» **REQUIREMENT**: As the answer, set down the lines below from the one containing "Instruction: Click the" through the one containing "Given: Open the Preferences menu in Sublime", exactly and inclusively, and no others.

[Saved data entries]

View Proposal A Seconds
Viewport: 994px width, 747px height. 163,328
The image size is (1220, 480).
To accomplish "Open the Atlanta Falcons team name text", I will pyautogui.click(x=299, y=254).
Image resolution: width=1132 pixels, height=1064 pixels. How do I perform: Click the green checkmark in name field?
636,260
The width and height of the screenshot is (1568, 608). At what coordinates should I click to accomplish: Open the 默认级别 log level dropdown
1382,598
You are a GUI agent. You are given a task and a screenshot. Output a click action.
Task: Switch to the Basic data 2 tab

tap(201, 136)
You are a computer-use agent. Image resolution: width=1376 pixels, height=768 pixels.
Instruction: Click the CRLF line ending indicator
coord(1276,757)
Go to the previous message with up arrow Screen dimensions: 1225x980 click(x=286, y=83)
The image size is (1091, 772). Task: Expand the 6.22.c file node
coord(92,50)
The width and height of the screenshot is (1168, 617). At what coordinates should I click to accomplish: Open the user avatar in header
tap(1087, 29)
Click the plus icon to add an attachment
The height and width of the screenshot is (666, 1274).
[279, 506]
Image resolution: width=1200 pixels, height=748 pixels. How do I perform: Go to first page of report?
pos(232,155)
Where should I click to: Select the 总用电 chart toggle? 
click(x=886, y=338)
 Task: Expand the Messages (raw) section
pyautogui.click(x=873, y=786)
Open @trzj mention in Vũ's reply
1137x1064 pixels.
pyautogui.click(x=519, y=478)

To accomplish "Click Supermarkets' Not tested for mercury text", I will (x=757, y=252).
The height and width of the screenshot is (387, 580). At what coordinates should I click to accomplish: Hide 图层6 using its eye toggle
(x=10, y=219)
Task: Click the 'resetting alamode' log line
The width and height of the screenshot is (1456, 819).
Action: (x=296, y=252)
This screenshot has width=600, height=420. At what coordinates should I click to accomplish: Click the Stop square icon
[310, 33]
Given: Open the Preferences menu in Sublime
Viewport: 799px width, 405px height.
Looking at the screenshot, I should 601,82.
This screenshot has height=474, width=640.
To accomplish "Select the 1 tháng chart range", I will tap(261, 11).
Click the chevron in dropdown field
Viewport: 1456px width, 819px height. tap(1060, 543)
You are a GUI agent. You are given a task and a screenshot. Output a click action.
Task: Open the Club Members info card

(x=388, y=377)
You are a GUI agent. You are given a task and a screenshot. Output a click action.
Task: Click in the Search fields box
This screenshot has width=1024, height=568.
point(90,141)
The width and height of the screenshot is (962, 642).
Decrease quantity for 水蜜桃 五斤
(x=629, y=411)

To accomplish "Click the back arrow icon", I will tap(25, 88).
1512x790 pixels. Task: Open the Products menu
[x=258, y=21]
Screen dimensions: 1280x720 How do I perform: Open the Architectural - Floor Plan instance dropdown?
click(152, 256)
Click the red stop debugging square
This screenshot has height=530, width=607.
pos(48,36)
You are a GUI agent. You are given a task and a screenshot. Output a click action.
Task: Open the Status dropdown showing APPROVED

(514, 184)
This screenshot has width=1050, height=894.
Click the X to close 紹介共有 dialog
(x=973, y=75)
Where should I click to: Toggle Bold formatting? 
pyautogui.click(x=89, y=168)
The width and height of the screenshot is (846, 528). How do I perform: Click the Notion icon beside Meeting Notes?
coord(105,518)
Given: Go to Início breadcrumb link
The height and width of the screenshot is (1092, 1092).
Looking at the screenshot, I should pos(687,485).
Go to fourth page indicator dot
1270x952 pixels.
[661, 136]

» **WRITTEN SOLUTION**:
Instruction: Click the CRLF line ending indicator
coord(1276,757)
Go to the previous message with up arrow Screen dimensions: 1225x980 click(x=286, y=83)
The image size is (1091, 772). Task: Expand the 6.22.c file node
coord(92,50)
The width and height of the screenshot is (1168, 617). At what coordinates should I click to accomplish: Open the user avatar in header
tap(1087, 29)
Click the plus icon to add an attachment
The height and width of the screenshot is (666, 1274).
[279, 506]
Image resolution: width=1200 pixels, height=748 pixels. How do I perform: Go to first page of report?
pos(232,155)
Where should I click to: Select the 总用电 chart toggle? 
click(x=886, y=338)
 Task: Expand the Messages (raw) section
pyautogui.click(x=873, y=786)
Open @trzj mention in Vũ's reply
1137x1064 pixels.
pyautogui.click(x=519, y=478)

To accomplish "Click Supermarkets' Not tested for mercury text", I will (x=757, y=252).
The height and width of the screenshot is (387, 580). At what coordinates should I click to accomplish: Hide 图层6 using its eye toggle
(x=10, y=219)
Task: Click the 'resetting alamode' log line
The width and height of the screenshot is (1456, 819).
Action: (x=296, y=252)
This screenshot has width=600, height=420. At what coordinates should I click to accomplish: Click the Stop square icon
[310, 33]
Given: Open the Preferences menu in Sublime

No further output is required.